You also might be surprised by how many large companies are moving in the direction of sustainability. Unilever, the parent company of brands including: Dove, Hellman’s, Vaseline, Lipton tea, Klondike, and Suave, has been pushing towards minimizing environmental impact since 2009.

You can speak with your dollars

One of the best ways to make companies change and listen is to speak with your dollars. You wouldn’t shop at a store in your community if its owner was disrespectful to you and your neighbors. Impact investing gives you a chance to do the same with your investments. If more-and-more investors pivot to focus on companies who meet ESG criteria and adhere to corporate social responsibility (CSR), then it puts pressure on others to do the same.

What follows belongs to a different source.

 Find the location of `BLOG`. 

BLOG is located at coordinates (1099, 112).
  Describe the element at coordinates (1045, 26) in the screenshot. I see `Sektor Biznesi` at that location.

Sustainability-focused companies perform better

The shift is coming as millennials enter the market and bring with them their preference to do business with ethical companies. In an interview by Yale Insights with Unilever CEO, Paul Polman, he said: “We measured the success ultimately in the overall success of the business. We clearly can see, as I mentioned, that brands that have a stronger purpose, are brands that are more profitable.”

You can modify your portfolio

Perhaps you have different standards when it comes to ESG and CSR. You could see the name of a company in your portfolio with which you’d rather not work based on your own experiences or beliefs. Not to worry, Swell makes it simple to remove a companyfrom your portfolio. You’re able to remove up to three companies.